Had the police department not enforced the existing law that treats everyone equally by requiring everyone to stop at stop signs, this legislation never would have been introduced. Passing this legislation has sent a message to the police, and to elected officials and the general public, that you'd better not mess with the San Francisco Bicycle Coalition or it will flex its political muscles. Do you really want to send that message?
· What evidence is there that giving bicyclists special privileges, as this legislation does, will encourage bicycling?
· Consider if the law prohibiting motorists from occupying the "bus only" traffic lanes were amended to permit motorists to use those lanes when no bus was present. There would, appropriately, be much opposition to such an amendment, even though in practice many motorists do use those lanes when there is no bus present. 

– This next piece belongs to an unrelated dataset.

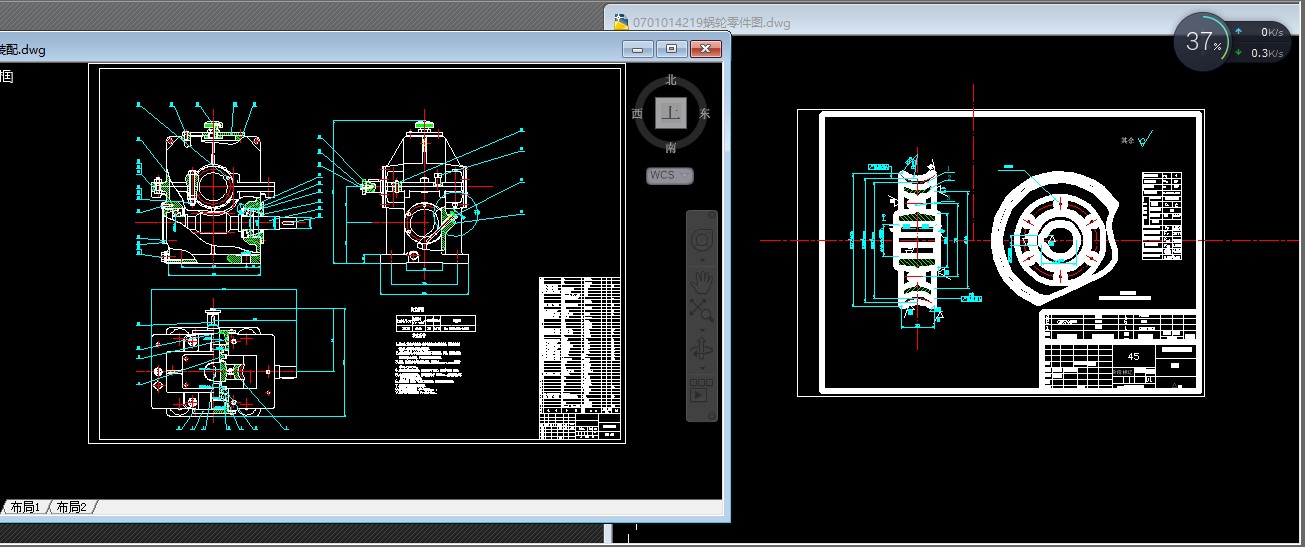Select west 西 on the ViewCube compass
Screen dimensions: 1305x547
[637, 114]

Although such an amendment could specify ostensibly objective parameters defining what constitutes no bus being present (for example, there being no bus within 200 feet of any car), in practice it would be impossible to prove these facts, making it a judgment call for the motorist, encouraging motorists to fudge, and making it difficult to enforce the law. Something that could be defined objectively in words would, in practice, end up being very subjective.

Similarly, the Idaho Stop legislation (whether an actual change in the law or merely a policy de-prioritization) may appear objective if one looks only at the words, but in practice would be subjective, difficult to enforce and would further enable, if not encourage, dangerous behavior by that subset of cyclists who already cycle recklessly with impunity.

The statement toward the end of your email about encouraging people to get off the Muni buses and onto bikes is quite far afield from the issues involved in this legislation. But regarding Muni buses, I believe it's much more important to improve Muni than to encourage anyone not to take the bus.

Consider also the professional opinion of Police Chief Suhr and the attached letter from the Mayor's Disability Council. If the Board of Supervisors reconsiders this legislation after Mayor Lee vetoes it, please rethink your vote, and vote not to override the veto. 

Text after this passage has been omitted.